The same considerations also apply to a motor compressor, in which suctioned-on gas is located in the interior of the housing instead of compressed gas. The flow direction of the gas is then reversed at the connecting openings. In such an embodiment, another oil transporting device is required, for instance, with a centrifugal oil disc such as is disclosed in German Offenlegungsschrift No. 34 24 450, since an appropriate dynamic underpressure for suctioning the oil from the oil sump can no longer be generated. The maximum possible angle of inclination is determined by the position of the outer rim of the centrifugal oil disc and the oil level. The outer rim of the centrifugal oil disc must be situated here always within the oil sump, like the oil suction opening of the oil suction stub of the rotary piston compressor explained with reference to FIGS. 1 and 2.

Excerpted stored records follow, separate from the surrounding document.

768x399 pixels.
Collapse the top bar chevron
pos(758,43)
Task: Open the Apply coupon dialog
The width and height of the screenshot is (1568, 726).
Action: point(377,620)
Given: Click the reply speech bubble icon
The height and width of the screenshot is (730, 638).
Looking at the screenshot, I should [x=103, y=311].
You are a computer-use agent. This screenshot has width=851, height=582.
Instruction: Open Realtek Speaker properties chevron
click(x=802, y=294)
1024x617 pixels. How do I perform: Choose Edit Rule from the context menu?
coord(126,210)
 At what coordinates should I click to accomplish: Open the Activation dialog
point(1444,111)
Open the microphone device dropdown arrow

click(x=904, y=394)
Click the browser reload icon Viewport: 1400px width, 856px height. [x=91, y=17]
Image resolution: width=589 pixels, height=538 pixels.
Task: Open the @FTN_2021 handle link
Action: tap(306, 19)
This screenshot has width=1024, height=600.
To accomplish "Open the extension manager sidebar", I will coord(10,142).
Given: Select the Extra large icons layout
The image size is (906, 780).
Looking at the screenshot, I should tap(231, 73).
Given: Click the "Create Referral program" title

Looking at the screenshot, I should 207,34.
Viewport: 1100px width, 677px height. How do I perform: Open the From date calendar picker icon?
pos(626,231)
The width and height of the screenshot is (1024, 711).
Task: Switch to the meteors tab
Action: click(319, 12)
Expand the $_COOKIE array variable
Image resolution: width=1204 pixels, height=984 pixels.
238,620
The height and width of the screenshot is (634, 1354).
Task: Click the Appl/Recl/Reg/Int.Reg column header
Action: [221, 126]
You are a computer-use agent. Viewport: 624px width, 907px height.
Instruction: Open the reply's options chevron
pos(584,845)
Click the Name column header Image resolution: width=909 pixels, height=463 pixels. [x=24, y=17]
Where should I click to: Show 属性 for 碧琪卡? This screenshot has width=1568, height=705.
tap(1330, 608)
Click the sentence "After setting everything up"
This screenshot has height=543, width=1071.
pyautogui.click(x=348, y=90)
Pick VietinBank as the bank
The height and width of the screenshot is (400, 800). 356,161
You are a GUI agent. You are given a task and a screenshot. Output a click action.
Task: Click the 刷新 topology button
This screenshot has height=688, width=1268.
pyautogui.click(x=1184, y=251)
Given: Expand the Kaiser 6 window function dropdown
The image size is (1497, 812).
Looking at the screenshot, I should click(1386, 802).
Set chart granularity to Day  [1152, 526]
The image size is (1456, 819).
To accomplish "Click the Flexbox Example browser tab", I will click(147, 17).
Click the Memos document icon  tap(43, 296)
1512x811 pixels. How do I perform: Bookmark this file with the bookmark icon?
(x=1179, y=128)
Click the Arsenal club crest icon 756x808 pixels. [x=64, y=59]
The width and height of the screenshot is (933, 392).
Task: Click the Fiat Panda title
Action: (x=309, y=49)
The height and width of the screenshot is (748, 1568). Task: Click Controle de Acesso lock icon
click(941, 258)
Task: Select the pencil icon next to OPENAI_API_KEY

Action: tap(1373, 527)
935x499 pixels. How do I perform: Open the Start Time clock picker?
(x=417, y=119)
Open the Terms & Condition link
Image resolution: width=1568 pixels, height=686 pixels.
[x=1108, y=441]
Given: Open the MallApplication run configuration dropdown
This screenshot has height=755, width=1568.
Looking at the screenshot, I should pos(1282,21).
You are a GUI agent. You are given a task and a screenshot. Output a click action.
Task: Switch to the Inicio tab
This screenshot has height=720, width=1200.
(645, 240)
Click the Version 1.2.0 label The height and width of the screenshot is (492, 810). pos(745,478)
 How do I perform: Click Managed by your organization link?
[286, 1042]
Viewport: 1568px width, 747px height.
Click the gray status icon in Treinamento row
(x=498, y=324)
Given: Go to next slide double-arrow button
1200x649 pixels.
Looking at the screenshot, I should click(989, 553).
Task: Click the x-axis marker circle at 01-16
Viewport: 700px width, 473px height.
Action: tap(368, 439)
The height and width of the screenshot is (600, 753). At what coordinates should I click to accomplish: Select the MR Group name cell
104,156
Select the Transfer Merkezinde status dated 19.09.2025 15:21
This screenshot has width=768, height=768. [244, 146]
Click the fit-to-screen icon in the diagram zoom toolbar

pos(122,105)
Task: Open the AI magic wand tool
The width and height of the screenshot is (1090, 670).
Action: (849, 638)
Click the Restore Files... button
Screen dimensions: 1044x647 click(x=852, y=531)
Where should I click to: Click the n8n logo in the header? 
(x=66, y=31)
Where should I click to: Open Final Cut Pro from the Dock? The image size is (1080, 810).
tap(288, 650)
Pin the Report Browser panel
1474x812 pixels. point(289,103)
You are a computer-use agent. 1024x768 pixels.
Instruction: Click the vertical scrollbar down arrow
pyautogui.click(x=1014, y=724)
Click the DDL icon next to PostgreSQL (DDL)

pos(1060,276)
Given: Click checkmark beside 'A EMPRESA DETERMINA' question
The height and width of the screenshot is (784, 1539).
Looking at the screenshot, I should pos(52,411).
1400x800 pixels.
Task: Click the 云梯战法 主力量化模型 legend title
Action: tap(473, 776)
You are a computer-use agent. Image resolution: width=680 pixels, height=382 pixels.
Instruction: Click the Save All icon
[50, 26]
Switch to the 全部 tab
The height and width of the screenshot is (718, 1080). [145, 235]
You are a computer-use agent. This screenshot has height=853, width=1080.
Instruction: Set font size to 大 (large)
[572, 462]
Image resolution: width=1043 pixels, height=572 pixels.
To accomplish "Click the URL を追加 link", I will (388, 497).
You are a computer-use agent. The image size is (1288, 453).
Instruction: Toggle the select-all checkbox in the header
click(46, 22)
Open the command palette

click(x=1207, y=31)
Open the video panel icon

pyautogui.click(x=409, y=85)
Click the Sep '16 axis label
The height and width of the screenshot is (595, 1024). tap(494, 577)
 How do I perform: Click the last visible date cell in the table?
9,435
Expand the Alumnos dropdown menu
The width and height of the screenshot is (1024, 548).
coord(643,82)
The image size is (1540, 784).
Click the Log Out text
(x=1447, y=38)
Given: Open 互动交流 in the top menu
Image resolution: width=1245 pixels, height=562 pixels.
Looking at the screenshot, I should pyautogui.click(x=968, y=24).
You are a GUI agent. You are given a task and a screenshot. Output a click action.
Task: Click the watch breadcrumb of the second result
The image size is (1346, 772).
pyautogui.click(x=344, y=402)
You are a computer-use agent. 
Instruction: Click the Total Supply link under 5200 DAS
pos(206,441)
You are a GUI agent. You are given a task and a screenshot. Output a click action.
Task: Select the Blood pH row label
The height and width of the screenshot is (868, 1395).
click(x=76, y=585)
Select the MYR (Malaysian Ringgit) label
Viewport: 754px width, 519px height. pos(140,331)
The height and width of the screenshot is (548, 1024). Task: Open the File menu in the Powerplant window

In the embodiment according to FIG. 3, the gas line 26 extends, for instance, into the interior 14 of the housing 4 and enter the interior 14 at the cylindrical part of the housing 4. The end face 42 then no longer contains interfering gas lines and the mounting of the compressor for support vibration-damped in all three spatial directions is facilitated. In the embodiment according to the figure, the gas lines 24 and 26 are connected to the common manifold 32 via a common three-way shutoff valve 46.
According to FIG. 4, the deflection baffles 36 and 38 are provided in their outer regions with approximately semicircular recesses 44. The recesses 44 are arranged offset relative to each other, so that the pressurized gas is deflected several times on its way from the end of the hollow crankshaft on the motor side to the connecting opening 27 on the compressor side. Thereby, the oil which is whirled-up and taken along by the pressurized gas especially if the compressor is inclined is separated as a consequence of inertia separation at the deflection baffles 36 and 38, and the oil content of the pressurized gas flowing from the connecting opening 27 is reduced accordingly.
In one advantageous embodiment, arranging deflection baffles also in front of the connecting opening located in the vicinity of the other end face of the housing may be of advantage if the compressed gas does not flow out axially, for instance, at the open end of a hollow crankshaft, into the interior of the housing but is ejected from the compressor, for instance, radially into the interior.